Extinguished Stars/Cars/Cigarettes

Margarita Cruz

                  1
This is not a fascinating tale.

A breath, a gas station, tobacco perfume. Cigarette ends blister my hands

like shooting stars burn holes in the ground.
The impression of being strangled with a wire or a noose, or a lover

                Who doesn’t realize the bruises
                                               Left on his lover’s skin, around the neck or the

wrists, created in deep and uncontrollable passion, directionless ecstasy,

                                                                                                     erotic asphyxiation.

 

 

 

 

                   2
I want to tell you this story without revealing,
without letting you know that I drove to the gas station that night,

                                                                                     that I knew he felt different,

that I wanted to buy cheap liquor—Jack, Jim, Miller—obsessive.

                 I want to tell you this story with him as the main character:

Alejandro naked. Alejandro faded, in someone else’s bed.
Alejandro in her room, the dim static on tv, one hand on the blunt and the

other her cunt.

                                                              Tell me we never lived and I’ll love you.

I’m surprised I could speak with her there.

A window in my chest shakes, when I remember. A large shudder. The first

crack.

 

 

 

 

                 3
Can you see them, leaning against the car

                                                                                        standing still, not fucking

creating vapors between the gaps in the smoke? Can you see them

                inhaling into filters, inhaling soot, inhaling each other

to get higher—
                              gas leaking out of the hole in a car, fluorescents spill like

vodka bottles dropped, and the window shatters glass on the ground, and

                                                                                                   them suffocating—

 

 

 

 

                 4
I need to tell you this story ignoring that I passed a stop sign under the

night sky

                                                  Allowing something, that he raced me

                 and strangled me with cigarettes.

And he wanted it to be bad, and he whispered to me

                                                                                                   that he’d ruin me.

And he wouldn’t stimulate me, but he held my body pinned beneath his body

               And spread my legs until I couldn’t feel them to use them

                                                                               for me
                                                                                                again.

But bones heal.

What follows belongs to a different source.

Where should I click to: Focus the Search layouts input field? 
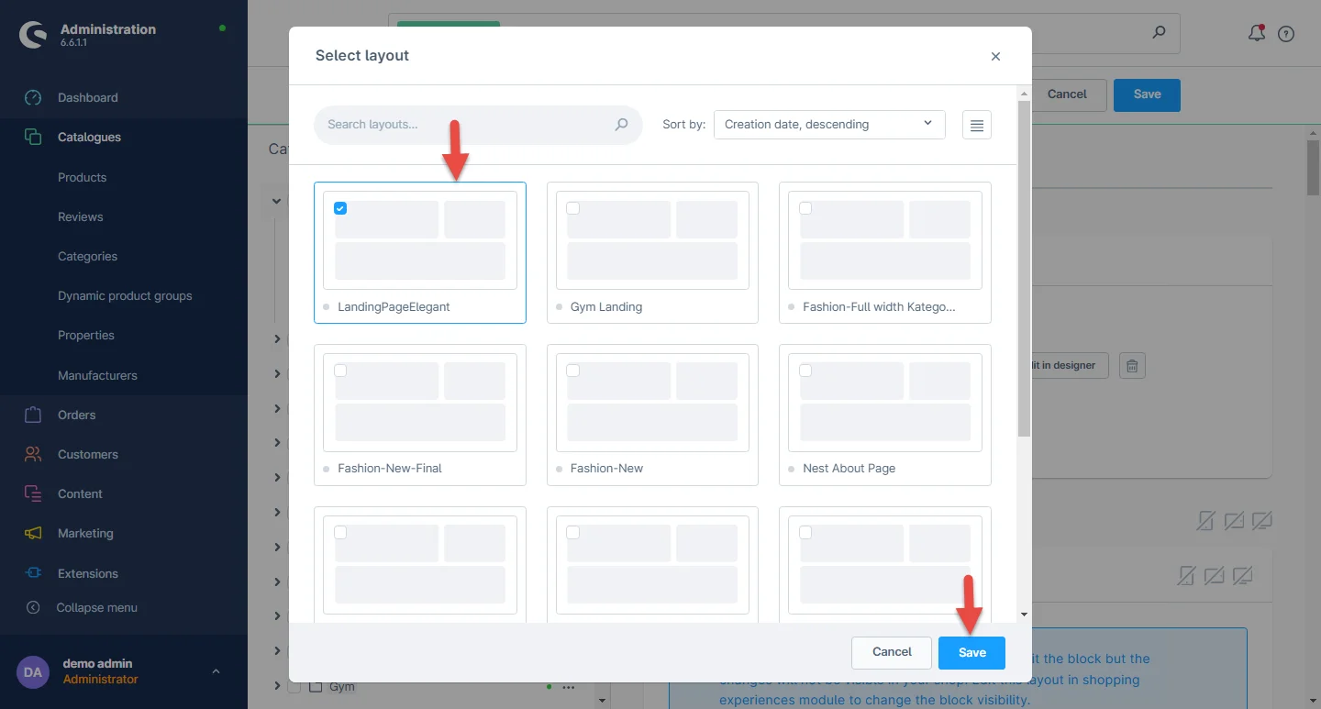[x=463, y=125]
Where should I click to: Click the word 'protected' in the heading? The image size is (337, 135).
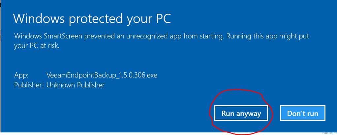[95, 19]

An unwished for star shot.

                                                                                                                  star shot.

 

 

 

 

                 5
His hands shook stars out of the sky but they didn’t grant wishes.

He drowned my lungs

                with his lungs and the stars
kept falling, burning us beneath in tobacco twinkles.

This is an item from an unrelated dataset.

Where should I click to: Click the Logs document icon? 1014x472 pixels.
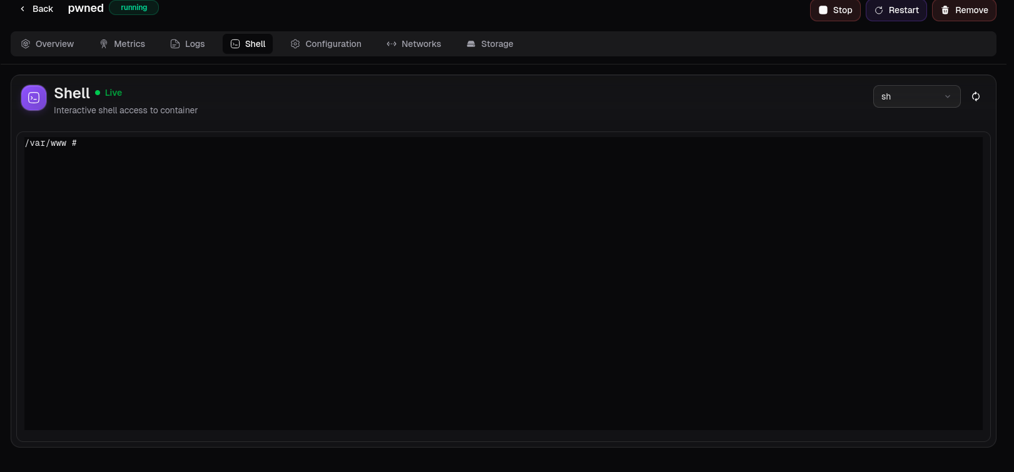pyautogui.click(x=175, y=44)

                    He tasted like a combination of candy, cannabis—

                                      On the metal hood stars, and fluorescent light shining

off the chrome,
Illuminate. Like taking drags and releasing them into the air, impressive and

                                bragging fumes into my crevices—

Retching deep and strong

                 And filling the air with acidic spew, muting conversation

Bringing us back again, inhaling and exhaling the better times on the hot

cement.

                                 And waste, lots of waste
Waste much smaller than he ever created or made, uncomfortably his

                                                                  But a story comfortably his anyways.